**TASKS FOR THIS EXERCISE**
1. Quote the passage on puri word for word, copying everything from "Puri (also poori, /hi/)" down to "luchi, and kachori.".
2. List every dish that the passage on puri classifies as chaat.
3. Answer these questions from the passage on puri.
(a) Which flatbread does puri resemble?
(b) What type of wheat flour is typically used?
(c) What happens to the rolled dough circles during deep-frying?

**EXCERPTED PASSAGE**
━━━━

South Asian deep-fried bread

Puri (also poori, /hi/) is a type of deep-fried flatbread, with an unleavened wheat dough. Puri originated from the northern Indian subcontinent, where it is one of the most common flatbreads; it is a staple food in parts of the subcontinent. It resembles chapati but is deep-fried. Similar deep-fried breads from the region include bhatura, luchi, and kachori.

Puri is made of wheat flour, typically atta, which forms a dough with oil and water. This is rolled into circles that inflate while deep-frying. Due to the cooking method, puri is high in fat and calories. Puris are commonly served as a breakfast or snack, typically paired with other foods. It may be paired with savory foods, such as potato or chickpea curry, or with sweets. Variants of puri may use different types of flour or add puréed vegetables to the dough. Other variants are stuffed. Small, spherical puris are used for panipuri and sev puri, while flat puris are used for papri chaat and bhel puri; these dishes are classified as chaat.

━━━━

**INFORMATION SUPPLIED**
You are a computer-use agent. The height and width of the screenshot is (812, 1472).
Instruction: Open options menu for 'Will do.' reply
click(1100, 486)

━━━━

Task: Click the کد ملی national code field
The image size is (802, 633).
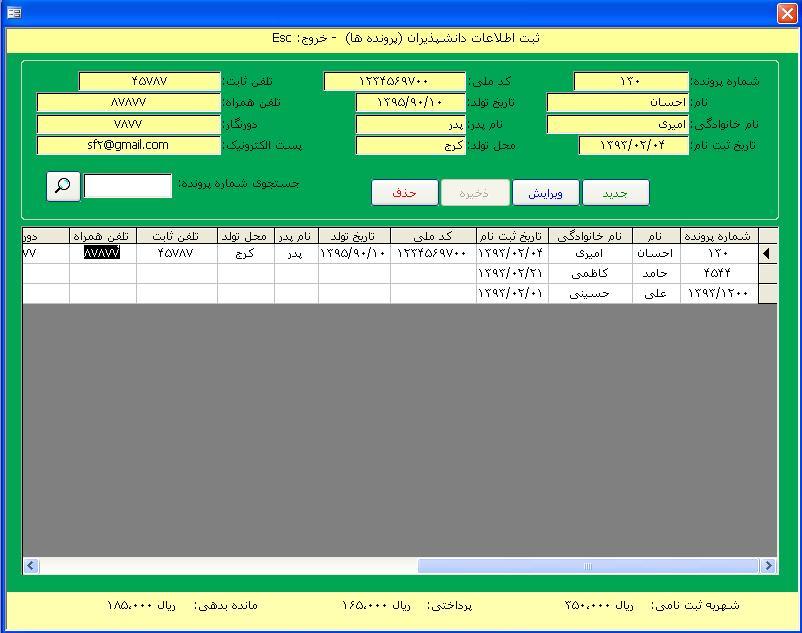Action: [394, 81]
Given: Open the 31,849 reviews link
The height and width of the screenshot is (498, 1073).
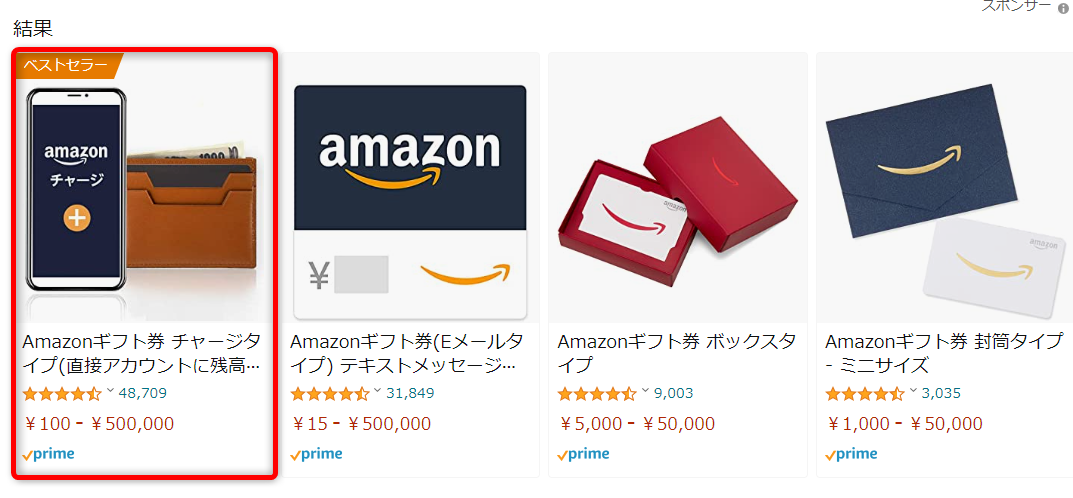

━━━━

**ANSWERS FOR THE EXERCISE**
1.
Puri (also poori, /hi/) is a type of deep-fried flatbread, with an unleavened wheat dough. Puri originated from the northern Indian subcontinent, where it is one of the most common flatbreads; it is a staple food in parts of the subcontinent. It resembles chapati but is deep-fried. Similar deep-fried breads from the region include bhatura, luchi, and kachori.

2.
Panipuri
Sev puri
Papri chaat
Bhel puri

3.
(a) Chapati
(b) Atta
(c) They inflate.